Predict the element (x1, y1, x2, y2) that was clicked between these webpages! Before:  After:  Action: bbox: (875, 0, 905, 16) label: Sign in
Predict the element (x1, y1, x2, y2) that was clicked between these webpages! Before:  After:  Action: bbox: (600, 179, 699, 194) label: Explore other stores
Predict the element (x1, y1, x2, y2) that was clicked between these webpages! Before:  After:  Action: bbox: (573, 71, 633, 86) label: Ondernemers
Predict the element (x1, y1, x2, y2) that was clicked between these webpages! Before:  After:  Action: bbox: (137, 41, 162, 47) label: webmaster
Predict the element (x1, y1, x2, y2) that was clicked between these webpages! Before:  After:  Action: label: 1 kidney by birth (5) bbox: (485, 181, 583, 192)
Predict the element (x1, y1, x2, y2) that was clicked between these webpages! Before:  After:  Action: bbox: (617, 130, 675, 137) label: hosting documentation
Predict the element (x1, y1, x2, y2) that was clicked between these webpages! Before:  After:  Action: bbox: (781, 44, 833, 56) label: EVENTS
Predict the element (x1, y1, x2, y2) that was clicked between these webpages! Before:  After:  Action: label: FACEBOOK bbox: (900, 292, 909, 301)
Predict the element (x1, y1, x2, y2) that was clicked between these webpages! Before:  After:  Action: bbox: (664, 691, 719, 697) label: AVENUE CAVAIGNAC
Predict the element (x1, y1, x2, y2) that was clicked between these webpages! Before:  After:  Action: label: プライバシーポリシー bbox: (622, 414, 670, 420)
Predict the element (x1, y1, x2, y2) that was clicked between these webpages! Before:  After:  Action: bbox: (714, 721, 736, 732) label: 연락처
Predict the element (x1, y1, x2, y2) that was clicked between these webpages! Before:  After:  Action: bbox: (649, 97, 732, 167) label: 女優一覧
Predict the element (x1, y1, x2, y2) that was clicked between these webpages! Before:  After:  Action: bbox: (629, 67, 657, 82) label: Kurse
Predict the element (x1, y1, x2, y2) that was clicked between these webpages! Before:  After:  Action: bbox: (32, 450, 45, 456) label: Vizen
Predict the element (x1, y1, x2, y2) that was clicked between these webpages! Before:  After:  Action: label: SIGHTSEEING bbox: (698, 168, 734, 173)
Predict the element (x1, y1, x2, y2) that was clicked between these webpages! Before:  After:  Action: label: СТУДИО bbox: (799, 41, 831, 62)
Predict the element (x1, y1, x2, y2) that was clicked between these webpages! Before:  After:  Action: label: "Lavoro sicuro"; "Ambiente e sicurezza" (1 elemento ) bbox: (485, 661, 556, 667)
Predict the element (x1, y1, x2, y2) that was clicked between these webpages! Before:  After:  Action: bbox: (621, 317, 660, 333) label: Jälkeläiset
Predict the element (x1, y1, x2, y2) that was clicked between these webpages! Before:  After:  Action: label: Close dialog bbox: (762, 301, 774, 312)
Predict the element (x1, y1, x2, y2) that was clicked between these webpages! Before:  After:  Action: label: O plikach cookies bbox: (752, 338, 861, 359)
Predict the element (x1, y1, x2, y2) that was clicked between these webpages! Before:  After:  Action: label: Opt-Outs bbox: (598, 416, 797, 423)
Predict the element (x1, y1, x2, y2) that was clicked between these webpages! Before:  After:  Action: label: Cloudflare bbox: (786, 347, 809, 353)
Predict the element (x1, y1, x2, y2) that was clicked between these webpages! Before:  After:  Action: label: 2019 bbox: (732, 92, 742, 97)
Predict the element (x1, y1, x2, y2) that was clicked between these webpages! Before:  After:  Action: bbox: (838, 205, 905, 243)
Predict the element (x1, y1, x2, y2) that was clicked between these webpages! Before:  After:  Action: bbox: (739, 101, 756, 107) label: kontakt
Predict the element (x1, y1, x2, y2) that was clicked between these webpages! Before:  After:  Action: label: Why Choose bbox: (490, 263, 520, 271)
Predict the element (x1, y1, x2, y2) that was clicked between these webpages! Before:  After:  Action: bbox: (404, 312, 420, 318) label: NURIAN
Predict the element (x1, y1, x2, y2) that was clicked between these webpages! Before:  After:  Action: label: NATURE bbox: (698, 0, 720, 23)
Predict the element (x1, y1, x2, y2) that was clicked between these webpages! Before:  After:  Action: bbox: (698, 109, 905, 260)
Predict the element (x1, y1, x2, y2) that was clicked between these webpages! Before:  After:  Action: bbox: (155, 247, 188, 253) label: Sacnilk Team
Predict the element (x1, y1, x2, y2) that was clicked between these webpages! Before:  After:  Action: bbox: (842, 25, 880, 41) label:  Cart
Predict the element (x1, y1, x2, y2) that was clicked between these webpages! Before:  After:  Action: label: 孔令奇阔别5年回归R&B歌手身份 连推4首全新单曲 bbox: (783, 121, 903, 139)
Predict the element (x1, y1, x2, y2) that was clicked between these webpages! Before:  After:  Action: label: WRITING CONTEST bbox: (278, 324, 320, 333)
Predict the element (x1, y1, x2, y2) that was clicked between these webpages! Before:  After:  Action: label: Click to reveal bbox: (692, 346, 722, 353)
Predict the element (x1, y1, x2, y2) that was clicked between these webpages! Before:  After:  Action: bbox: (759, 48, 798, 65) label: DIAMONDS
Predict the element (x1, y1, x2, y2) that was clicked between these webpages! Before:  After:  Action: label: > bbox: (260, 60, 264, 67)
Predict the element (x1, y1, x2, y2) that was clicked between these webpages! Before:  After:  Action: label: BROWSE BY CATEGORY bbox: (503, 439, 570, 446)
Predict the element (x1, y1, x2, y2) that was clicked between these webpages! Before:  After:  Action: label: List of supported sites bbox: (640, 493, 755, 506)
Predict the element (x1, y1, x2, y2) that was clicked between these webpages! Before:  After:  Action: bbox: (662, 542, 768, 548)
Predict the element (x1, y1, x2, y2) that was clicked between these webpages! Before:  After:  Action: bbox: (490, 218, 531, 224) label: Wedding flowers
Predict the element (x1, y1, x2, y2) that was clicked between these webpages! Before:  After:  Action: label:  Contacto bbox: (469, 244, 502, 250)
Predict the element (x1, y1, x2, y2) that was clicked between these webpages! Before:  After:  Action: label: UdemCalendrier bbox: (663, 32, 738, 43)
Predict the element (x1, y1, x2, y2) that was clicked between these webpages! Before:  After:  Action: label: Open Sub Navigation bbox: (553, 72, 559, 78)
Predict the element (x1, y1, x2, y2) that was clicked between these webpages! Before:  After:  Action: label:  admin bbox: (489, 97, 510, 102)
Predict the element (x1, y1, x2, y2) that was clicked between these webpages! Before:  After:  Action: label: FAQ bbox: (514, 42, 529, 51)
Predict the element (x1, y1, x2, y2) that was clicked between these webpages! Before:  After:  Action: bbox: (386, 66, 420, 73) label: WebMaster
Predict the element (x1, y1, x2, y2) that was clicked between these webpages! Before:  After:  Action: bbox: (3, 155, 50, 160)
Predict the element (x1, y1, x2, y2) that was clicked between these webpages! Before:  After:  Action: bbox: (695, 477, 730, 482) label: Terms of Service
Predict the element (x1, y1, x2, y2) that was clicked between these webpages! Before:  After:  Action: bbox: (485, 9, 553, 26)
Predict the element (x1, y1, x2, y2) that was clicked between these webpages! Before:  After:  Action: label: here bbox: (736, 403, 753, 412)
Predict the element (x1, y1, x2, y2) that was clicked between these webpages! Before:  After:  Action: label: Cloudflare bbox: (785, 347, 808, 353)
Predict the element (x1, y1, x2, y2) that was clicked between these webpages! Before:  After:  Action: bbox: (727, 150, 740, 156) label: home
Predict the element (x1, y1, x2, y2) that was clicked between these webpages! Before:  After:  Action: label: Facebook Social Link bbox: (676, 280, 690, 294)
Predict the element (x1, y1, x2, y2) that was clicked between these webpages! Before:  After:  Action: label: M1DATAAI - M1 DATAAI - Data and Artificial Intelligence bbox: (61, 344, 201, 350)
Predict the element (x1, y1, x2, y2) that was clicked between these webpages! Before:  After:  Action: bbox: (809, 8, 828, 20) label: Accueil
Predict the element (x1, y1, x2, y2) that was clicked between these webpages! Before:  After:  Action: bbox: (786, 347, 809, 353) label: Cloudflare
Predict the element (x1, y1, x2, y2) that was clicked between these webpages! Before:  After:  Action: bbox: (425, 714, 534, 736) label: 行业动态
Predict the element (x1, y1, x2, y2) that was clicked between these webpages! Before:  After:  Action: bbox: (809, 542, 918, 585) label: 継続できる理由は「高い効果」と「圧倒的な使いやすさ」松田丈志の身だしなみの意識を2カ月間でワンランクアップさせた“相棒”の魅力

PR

------------------------------------

WRITTEN INSTRUCTION
Copy out the lines of the records that open with the line containing "label: Sacnilk Team" and close with the line containing "121, 903, 139)", reproducing them without any change.

THE RESPONSE
Predict the element (x1, y1, x2, y2) that was clicked between these webpages! Before:  After:  Action: bbox: (155, 247, 188, 253) label: Sacnilk Team
Predict the element (x1, y1, x2, y2) that was clicked between these webpages! Before:  After:  Action: bbox: (842, 25, 880, 41) label:  Cart
Predict the element (x1, y1, x2, y2) that was clicked between these webpages! Before:  After:  Action: label: 孔令奇阔别5年回归R&B歌手身份 连推4首全新单曲 bbox: (783, 121, 903, 139)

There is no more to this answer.